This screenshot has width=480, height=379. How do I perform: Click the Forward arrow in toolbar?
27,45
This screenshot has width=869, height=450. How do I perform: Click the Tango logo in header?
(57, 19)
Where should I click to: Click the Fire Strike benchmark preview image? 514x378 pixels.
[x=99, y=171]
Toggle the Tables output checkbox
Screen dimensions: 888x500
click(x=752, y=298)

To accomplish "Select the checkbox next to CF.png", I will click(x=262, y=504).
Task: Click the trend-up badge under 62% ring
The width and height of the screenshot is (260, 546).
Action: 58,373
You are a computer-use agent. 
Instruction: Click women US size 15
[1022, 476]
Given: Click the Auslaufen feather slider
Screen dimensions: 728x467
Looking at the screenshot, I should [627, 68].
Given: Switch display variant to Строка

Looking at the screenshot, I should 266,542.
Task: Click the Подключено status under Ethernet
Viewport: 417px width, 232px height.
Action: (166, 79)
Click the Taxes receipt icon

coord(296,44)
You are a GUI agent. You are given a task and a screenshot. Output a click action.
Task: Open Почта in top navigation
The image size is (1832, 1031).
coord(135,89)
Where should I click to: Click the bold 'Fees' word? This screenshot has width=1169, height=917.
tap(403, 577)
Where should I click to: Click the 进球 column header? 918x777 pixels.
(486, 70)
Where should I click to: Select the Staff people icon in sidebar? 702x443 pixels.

YOUR OBJECTIVE.
Render the listing above as a Markdown table with a "No." column numbering each line and a "Line" column holding it, leaving out blank lines.

RESPONSE FOR THIS EXERCISE.
| No. | Line |
|---|---|
| 1 | This screenshot has width=480, height=379. How do I perform: Click the Forward arrow in toolbar? |
| 2 | 27,45 |
| 3 | This screenshot has width=869, height=450. How do I perform: Click the Tango logo in header? |
| 4 | (57, 19) |
| 5 | Where should I click to: Click the Fire Strike benchmark preview image? 514x378 pixels. |
| 6 | [x=99, y=171] |
| 7 | Toggle the Tables output checkbox |
| 8 | Screen dimensions: 888x500 |
| 9 | click(x=752, y=298) |
| 10 | To accomplish "Select the checkbox next to CF.png", I will click(x=262, y=504). |
| 11 | Task: Click the trend-up badge under 62% ring |
| 12 | The width and height of the screenshot is (260, 546). |
| 13 | Action: 58,373 |
| 14 | You are a computer-use agent.  |
| 15 | Instruction: Click women US size 15 |
| 16 | [1022, 476] |
| 17 | Given: Click the Auslaufen feather slider |
| 18 | Screen dimensions: 728x467 |
| 19 | Looking at the screenshot, I should [627, 68]. |
| 20 | Given: Switch display variant to Строка |
| 21 | Looking at the screenshot, I should 266,542. |
| 22 | Task: Click the Подключено status under Ethernet |
| 23 | Viewport: 417px width, 232px height. |
| 24 | Action: (166, 79) |
| 25 | Click the Taxes receipt icon |
| 26 | coord(296,44) |
| 27 | You are a GUI agent. You are given a task and a screenshot. Output a click action. |
| 28 | Task: Open Почта in top navigation |
| 29 | The image size is (1832, 1031). |
| 30 | coord(135,89) |
| 31 | Where should I click to: Click the bold 'Fees' word? This screenshot has width=1169, height=917. |
| 32 | tap(403, 577) |
| 33 | Where should I click to: Click the 进球 column header? 918x777 pixels. |
| 34 | (486, 70) |
| 35 | Where should I click to: Select the Staff people icon in sidebar? 702x443 pixels. |